Given data >>
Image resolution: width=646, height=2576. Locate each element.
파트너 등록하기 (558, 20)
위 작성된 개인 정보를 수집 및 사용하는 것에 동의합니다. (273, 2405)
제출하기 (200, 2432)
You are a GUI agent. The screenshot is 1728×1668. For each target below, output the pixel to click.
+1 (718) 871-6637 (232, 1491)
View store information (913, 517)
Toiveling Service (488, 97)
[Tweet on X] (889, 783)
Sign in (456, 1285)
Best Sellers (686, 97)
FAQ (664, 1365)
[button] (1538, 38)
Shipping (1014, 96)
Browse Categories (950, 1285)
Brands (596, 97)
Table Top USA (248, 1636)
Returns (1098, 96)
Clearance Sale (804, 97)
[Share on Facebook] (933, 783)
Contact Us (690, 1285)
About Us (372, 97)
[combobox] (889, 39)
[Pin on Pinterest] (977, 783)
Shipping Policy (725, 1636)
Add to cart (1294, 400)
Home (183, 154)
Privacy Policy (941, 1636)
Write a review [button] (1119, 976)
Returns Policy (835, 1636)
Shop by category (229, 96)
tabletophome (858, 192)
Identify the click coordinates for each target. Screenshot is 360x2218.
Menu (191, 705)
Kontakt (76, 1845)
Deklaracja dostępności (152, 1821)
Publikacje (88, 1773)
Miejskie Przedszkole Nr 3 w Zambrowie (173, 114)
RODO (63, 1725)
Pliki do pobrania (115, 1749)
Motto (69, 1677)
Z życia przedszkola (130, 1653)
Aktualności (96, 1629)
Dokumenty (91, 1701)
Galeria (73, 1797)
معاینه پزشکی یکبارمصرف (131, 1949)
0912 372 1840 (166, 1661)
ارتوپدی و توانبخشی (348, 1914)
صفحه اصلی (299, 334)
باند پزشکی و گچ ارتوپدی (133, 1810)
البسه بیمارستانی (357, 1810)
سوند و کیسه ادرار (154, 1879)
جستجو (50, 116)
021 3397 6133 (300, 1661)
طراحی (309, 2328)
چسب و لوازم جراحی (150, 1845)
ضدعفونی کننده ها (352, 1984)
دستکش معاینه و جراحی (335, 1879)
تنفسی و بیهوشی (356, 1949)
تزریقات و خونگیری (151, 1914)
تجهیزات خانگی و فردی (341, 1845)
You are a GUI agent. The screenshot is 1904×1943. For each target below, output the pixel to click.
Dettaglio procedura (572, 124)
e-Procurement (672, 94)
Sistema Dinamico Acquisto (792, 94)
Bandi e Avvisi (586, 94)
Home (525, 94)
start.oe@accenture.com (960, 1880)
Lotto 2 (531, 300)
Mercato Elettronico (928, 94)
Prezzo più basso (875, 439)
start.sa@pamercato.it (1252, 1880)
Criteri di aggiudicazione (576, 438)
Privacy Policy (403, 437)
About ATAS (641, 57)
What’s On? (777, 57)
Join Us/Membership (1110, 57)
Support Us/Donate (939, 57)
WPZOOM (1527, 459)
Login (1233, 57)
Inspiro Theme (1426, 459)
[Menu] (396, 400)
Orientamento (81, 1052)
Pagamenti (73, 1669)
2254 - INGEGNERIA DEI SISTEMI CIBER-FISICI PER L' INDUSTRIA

What the exercise asks >> Within the listing above, the range opens at the line with "طراحی (309, 2328)" and closes at the line with "Dettaglio procedura (572, 124)". Reproduce exactly the lines of that range, including both ends.

Written response >>
طراحی (309, 2328)
چسب و لوازم جراحی (150, 1845)
ضدعفونی کننده ها (352, 1984)
دستکش معاینه و جراحی (335, 1879)
تنفسی و بیهوشی (356, 1949)
تزریقات و خونگیری (151, 1914)
تجهیزات خانگی و فردی (341, 1845)
You are a GUI agent. The screenshot is 1904×1943. For each target below, output the pixel to click.
Dettaglio procedura (572, 124)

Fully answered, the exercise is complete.